A día de hoy, me sigue fascinando que presidentes, CEOs y directores deportivos -no tanto las agencias de representación- sigan mencionando el valor de mercado de un jugador en Transfermarkt como el baremo del que parte su criterio a la hora de establecer un precio de venta o negociar una ampliación de contrato. Especialmente por su funcionamiento.
Para quien no lo sepa, el valor de mercado de Transfermarkt de cada jugador se basa en una estimación colectiva. Ésta se determina a través de las opiniones -recalco, OPINIONES- de los usuarios registrados en sus foros. La existencia de un sistema jerárquico, y no democrático*, implica que el parecer de los usuarios más antiguos tiene un mayor peso en la ‘ponderación’ final. El valor de la ‘experiencia’.
*Spoiler: no sería mejor aun siendo democrático
Una ‘ponderación’ -para nada matemática- que evalúa distintas variables -difícilmente cuantificables, salvo alguna cosa-, desde la edad del jugador y su historial de lesiones hasta lo demandado que está éste en el mercado.
¿Cómo se mide dicha demanda? En base a los muchos o pocos de rumores que impliquen al futbolista en prensa, redes sociales… Fácil.
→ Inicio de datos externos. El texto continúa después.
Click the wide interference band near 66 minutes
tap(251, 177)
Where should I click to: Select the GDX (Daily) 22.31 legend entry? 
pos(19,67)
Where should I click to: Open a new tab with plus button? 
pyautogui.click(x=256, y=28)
¿Qué eleva o reduce el valor de mercado del jugador? El contexto competitivo; la liga en la que compite. Pero, y esto es importante, también su potencial. Lógico.
¿Cómo se mide dicho potencial? Tirando unos dados, supongo. Infalible.
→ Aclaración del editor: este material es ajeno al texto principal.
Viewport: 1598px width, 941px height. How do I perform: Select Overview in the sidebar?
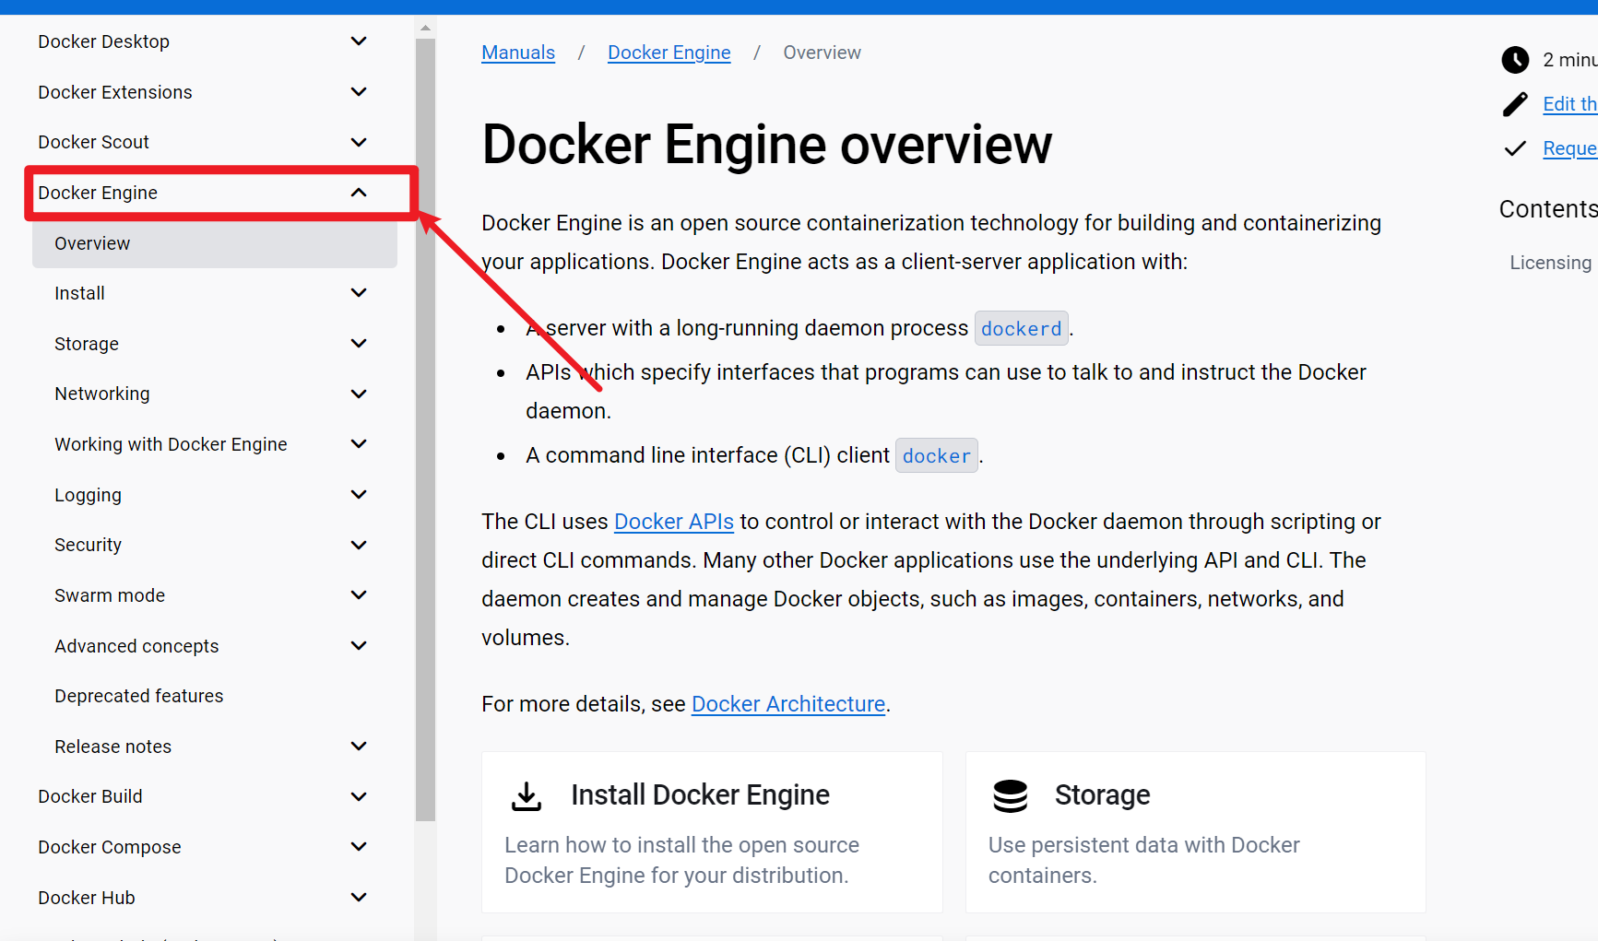[x=92, y=243]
Dejemos de preguntarle a la persona promedio qué piensa. ¿Saben lo increíblemente estúpida que es la persona promedio? Aún vendemos botellas de lejía con etiquetas enormes que dicen “No ingerir”. Quitemos esas etiquetas, ¿no? Durante dos años. Después, hagamos un referéndum. - Ricky Gervais
Puertas traseras
Que un grupo de foreros sigan ‘dictando’ el devenir de no pocas operaciones económicas en el ecosistema futbolístico profesional sin una base científica que respalden sus statements me produce urticaria. Lo admito. Le dediqué a este asunto una media hora en mi última visita a mis alumnos del máster en la Universidad Europea de Madrid. Todos sus proyectos finales incluyen scraps de Transfermarkt.
Hará unos cinco o seis años, cuando aún cursaba el Máster en Big Data Deportivo de la UCAM, leí un análisis bastante certero -no recuerdo de quién; no recuerdo dónde- que afirmaba que, en una industria todavía fértil, sin excesivos competidores, aquel que lograse desarrollar un valor de mercado con base científica y que crease consenso se llevaría el gato al agua.
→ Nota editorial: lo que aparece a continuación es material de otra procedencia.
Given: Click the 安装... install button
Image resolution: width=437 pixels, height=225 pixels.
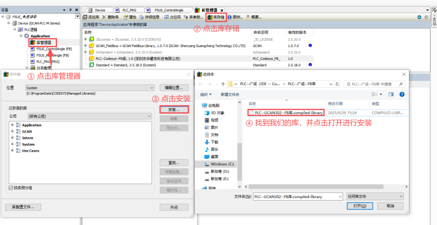Looking at the screenshot, I should click(x=174, y=110).
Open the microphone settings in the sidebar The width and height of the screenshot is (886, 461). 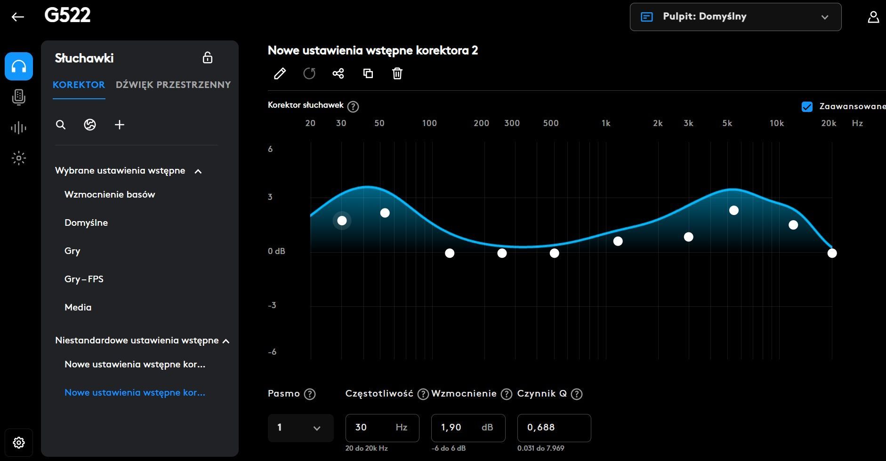(18, 97)
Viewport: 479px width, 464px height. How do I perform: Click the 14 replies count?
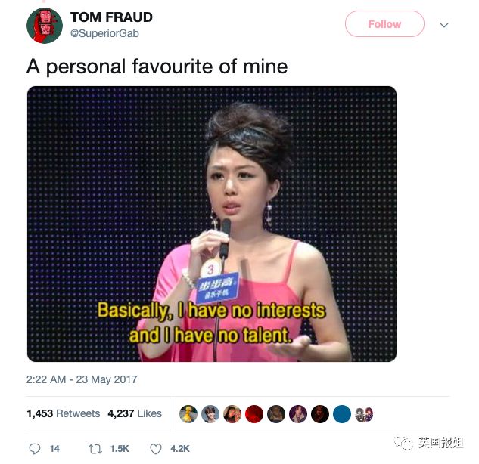click(54, 449)
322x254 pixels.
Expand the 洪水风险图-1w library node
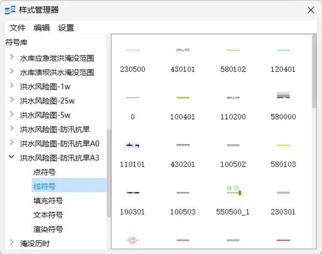(12, 86)
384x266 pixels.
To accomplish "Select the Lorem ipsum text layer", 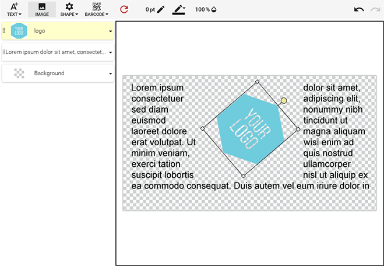I will coord(55,52).
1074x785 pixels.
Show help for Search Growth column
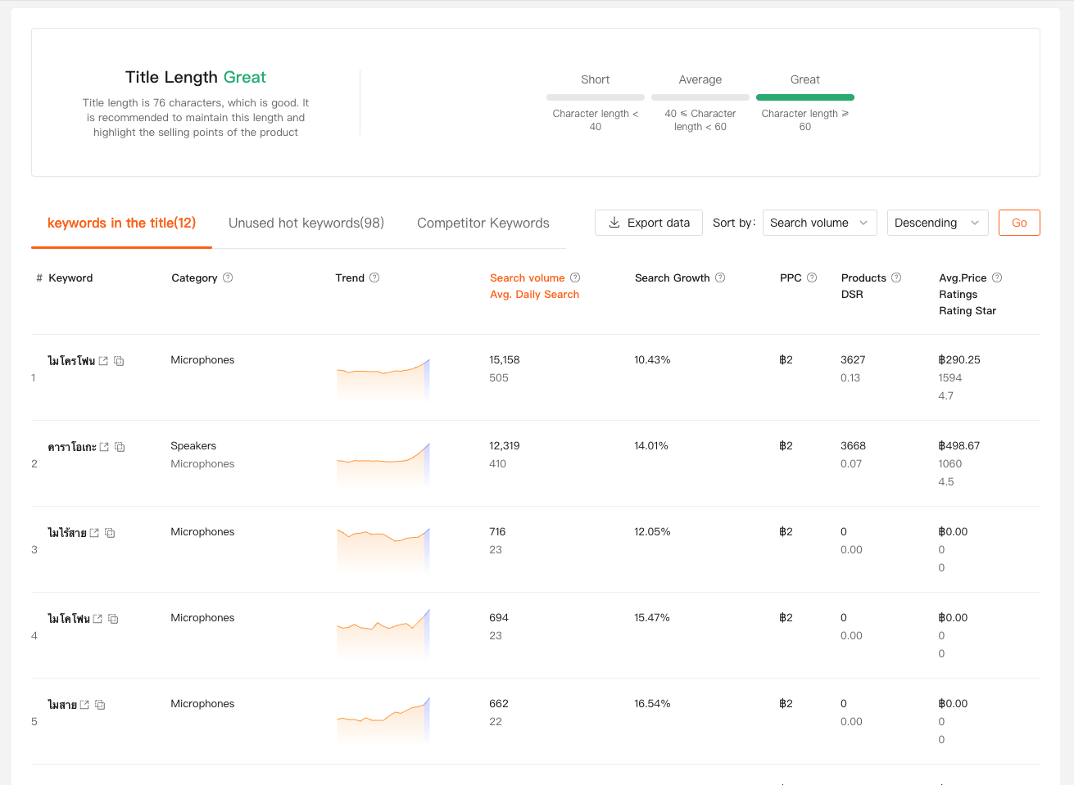pyautogui.click(x=720, y=277)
Media década después, y pese a que ha habido muy buenos intentos, el ‘rey’ sigue siendo Transfermarkt. Parte de ‘culpa’ la tiene el propio negocio.
Pocas personas a mi alrededor parecen haberse parado a pensar en los ‘peligros’ que entraña la metodología Transfermarkt. ¿Cuántos usuarios puede registrar una agencia de representación, a fin de cuentas? ¿Cuántas valoraciones de sus clientes pueden ayudar a ‘inflar’ dichos usuarios? Si a eso le unimos las filtraciones para nada interesadas que han hallado en Twitter su propio nicho de mercado… Here we go!
Existen buenos ‘antídotos’. El CIES tiene su propia herramienta de estimación de ‘precio justo’ de futbolistas en 70 ligas de todo el mundo, pero a) es de pago -¿pa’ qué pagar teniendo Transfermarkt gratis?-, b) confunde -de nuevo- el valor de un deportista con el precio que se debería pagar a cambio de sus servicios, y c) infla en exceso las cifras en un mercado global cuyas transacciones van a la baja desde hace tiempo.
En BeSoccer Pro también tenemos nuestro propio valor de mercado. Funciona con independencia, pues el algoritmo no discrimina IDs, pero, al igual que el de CIES, es de pago. Que se limite a señalar si un jugador está infra o sobrevalorado, y no a determinar un precio de venta, que es lo que quiere el ‘pueblo’, tampoco ha ayudado -por ahora; estamos en ello- a que su popularidad se asemeje a la de la web alemana.
De Transfermarkt también se sale, estimado decision-maker. Sólo hay que querer darse cuenta de lo que se esconde tras la interfaz (e invertir también un poco de pasta).